> **Document text**
Default Re: order by question - 10-24-2008 , 03:28 AM



sbrkic (AT) yahoo (DOT) com wrote:
Quote:
I wonder if following result set would be sorted according to x.z. Or
is it possible that the optimizer for some reason, based on the outer
conditions, decides to get the result unsorted because it would be
more performant.

select sub.*
from (select x from y order by x.z) sub
where ...
and ...
and ...
and rownum < 10;

If this works the (select x from y order by x.z ) would be a view.

I have not been able to get a resultset which is unsorted acording to
x.z but need to know that this would not happen in a productive
environment.
I couldn't find a guarantee for that in the documentation, and so I
wouldn't rely on it.

I would add an additional "order by" at the end of the statement.

> **Recorded data**

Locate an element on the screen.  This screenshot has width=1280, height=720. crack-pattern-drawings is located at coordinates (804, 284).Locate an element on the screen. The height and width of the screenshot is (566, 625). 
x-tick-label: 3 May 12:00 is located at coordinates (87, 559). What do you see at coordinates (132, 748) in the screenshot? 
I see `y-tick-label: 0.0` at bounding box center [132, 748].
--
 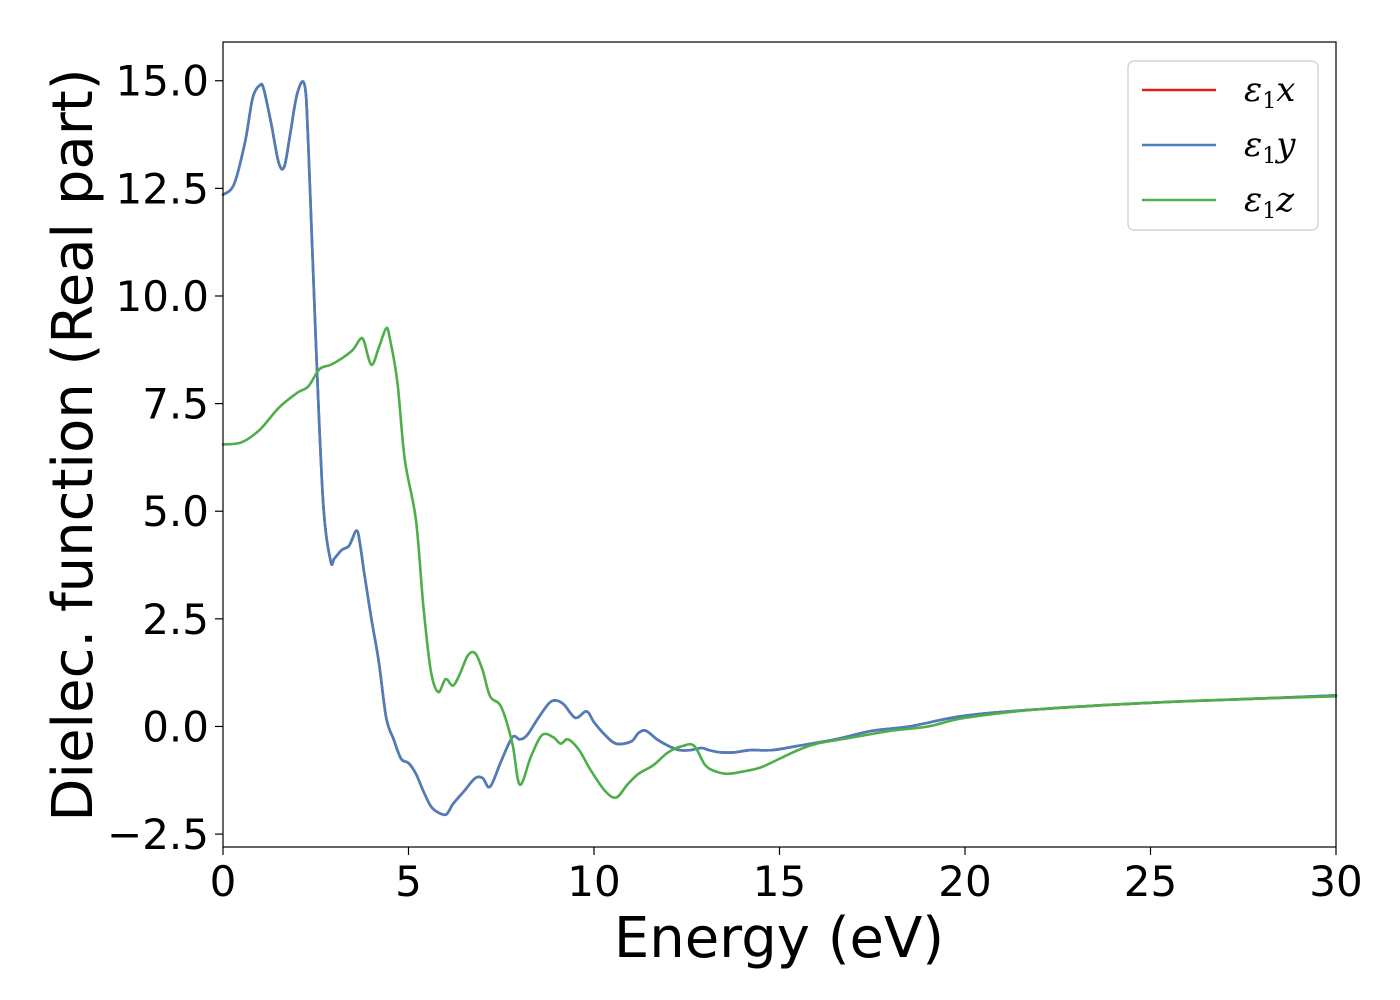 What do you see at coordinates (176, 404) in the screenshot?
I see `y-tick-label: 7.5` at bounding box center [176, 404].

> **Brief**
Print the full forum post about sorting in a subquery again, with no changes.

> **Exercise response**
Default Re: order by question - 10-24-2008 , 03:28 AM



sbrkic (AT) yahoo (DOT) com wrote:
Quote:
I wonder if following result set would be sorted according to x.z. Or
is it possible that the optimizer for some reason, based on the outer
conditions, decides to get the result unsorted because it would be
more performant.

select sub.*
from (select x from y order by x.z) sub
where ...
and ...
and ...
and rownum < 10;

If this works the (select x from y order by x.z ) would be a view.

I have not been able to get a resultset which is unsorted acording to
x.z but need to know that this would not happen in a productive
environment.
I couldn't find a guarantee for that in the documentation, and so I
wouldn't rely on it.

I would add an additional "order by" at the end of the statement.